Sébastien, un très bon amis amis et ancien collègue qui travaille là-bas me dit que c’est habituel et que c’est un camion qui a du prendre le sous-terrain juste devant et limité en hauteur à 2m40. Je vais voir et il a raison. Il parait que c’est quasiment quotidien…

On le voit pas trop sur cette photo de mon portable mais le haillon est complètement arraché.

Compte à rebours Final

Et voilà, c’est la dernière fois que je vous parlerais de Celio. A la seconde où j’écris ces quelques mots, je pars pour la dernière fois sur ce magasin Boulevard Saint-Michel. L’émotion me guette à chaque instant et c’est avec les yeux mouillés que cette journée va débuter.

Au revoir Celio. Merci pour tout ce que vous m’avez apporté et appris. Grâce à vous je n’en serais jamais arrivé ici. C’est avec un très grand regret que je vous quitte mais je n’oublierai jamais tous ces bons moments passés ensemble.

J – 3 ….

Des regrets ? Aujourd’hui non dans tous les cas. C* m’a tout apporté et m’a permis d’être là où j’en suis maintenant. Je suis arrivé là-bas par hasard pour un job d’été et 6 ans après j’en ressors grandi.
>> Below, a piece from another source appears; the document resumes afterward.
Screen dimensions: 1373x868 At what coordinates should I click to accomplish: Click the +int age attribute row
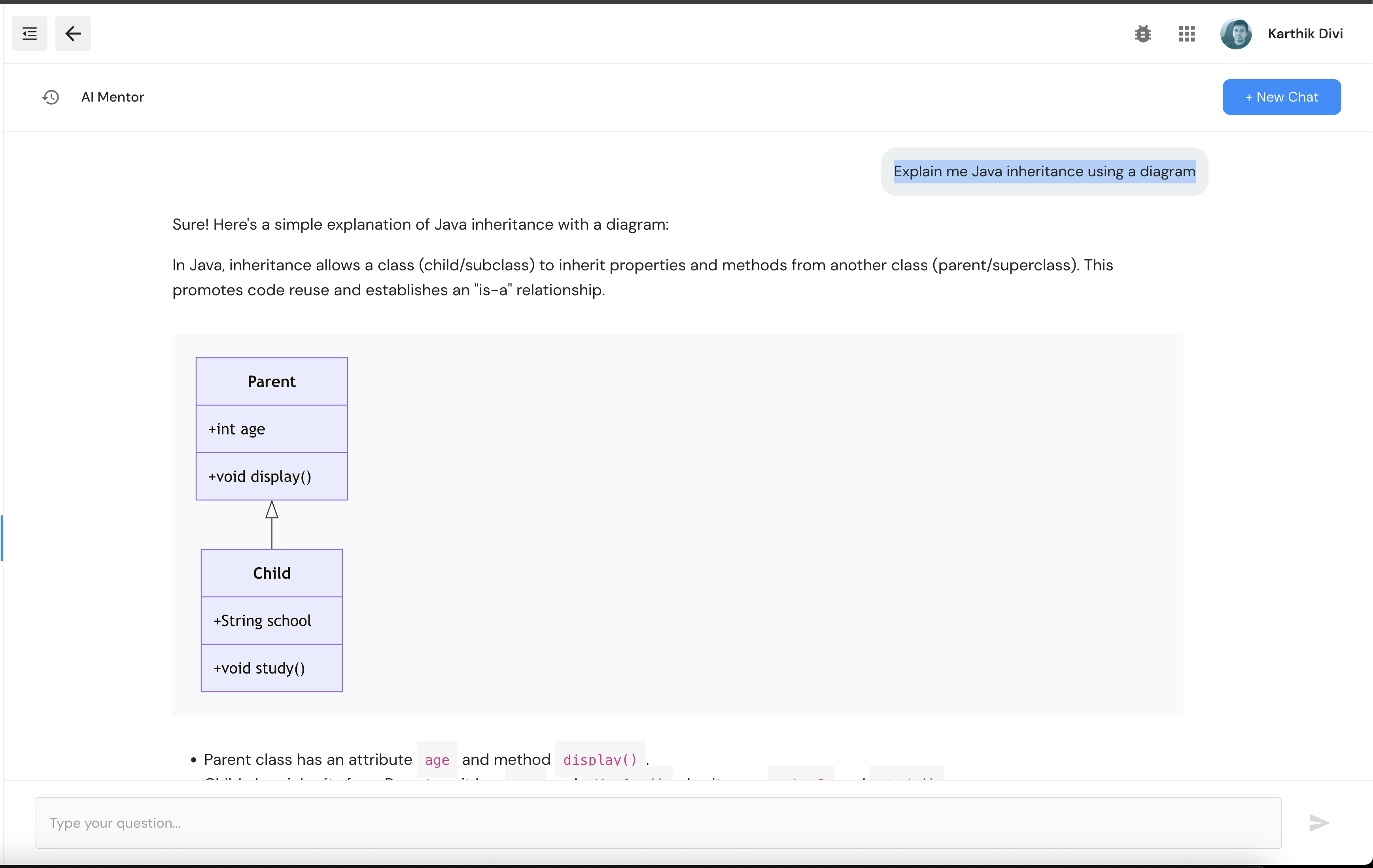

J-4 …. une évolution dans le style

Dernière « bascule » que je fais chez C* avec la mise en place de la nouvelle collection aujourd’hui lundi. C’est là où je me rends compte de l’évolution des styles durant ces 6 dernières années. Celio est passé d’une année à 4 collections à une année avec des arrivages toutes les semaines. Avant, les hommes ne cherchaient pas à être à la mode mais voulaient un habit pratique qui puisse passer partout et où ils savaient le trouver facilement. Celio fonctionnait quasiment que sur les basiques et avait peu d’offre de produits fantaisies. Aujourd’hui c’est totalement l’inverse.

J – 5…

Ce soir je faisais pour l’avant dernière fois la synthèse hebdomadaire des événements de mon magasin. Ainsi, chaque dimanche soir j’envoyais à ma Directrice Régionale un mail avec les explications des réussites ou échecs de la semaine. Les actions correctrices prévues, etc…J’ai également convié certaines personnes à venir prendre une coupe samedi, lors de ma dernière journée, pour célébrer mon départ.

A ce moment, j’ai ressenti pour la première fois de l’émotion, en me disant que je tournais la page de 1/4 de ma vie. Que Celio avait été mon premier vrai job hors ceux d’été.

Bref, j’ai de la tristesse de tourner cette page.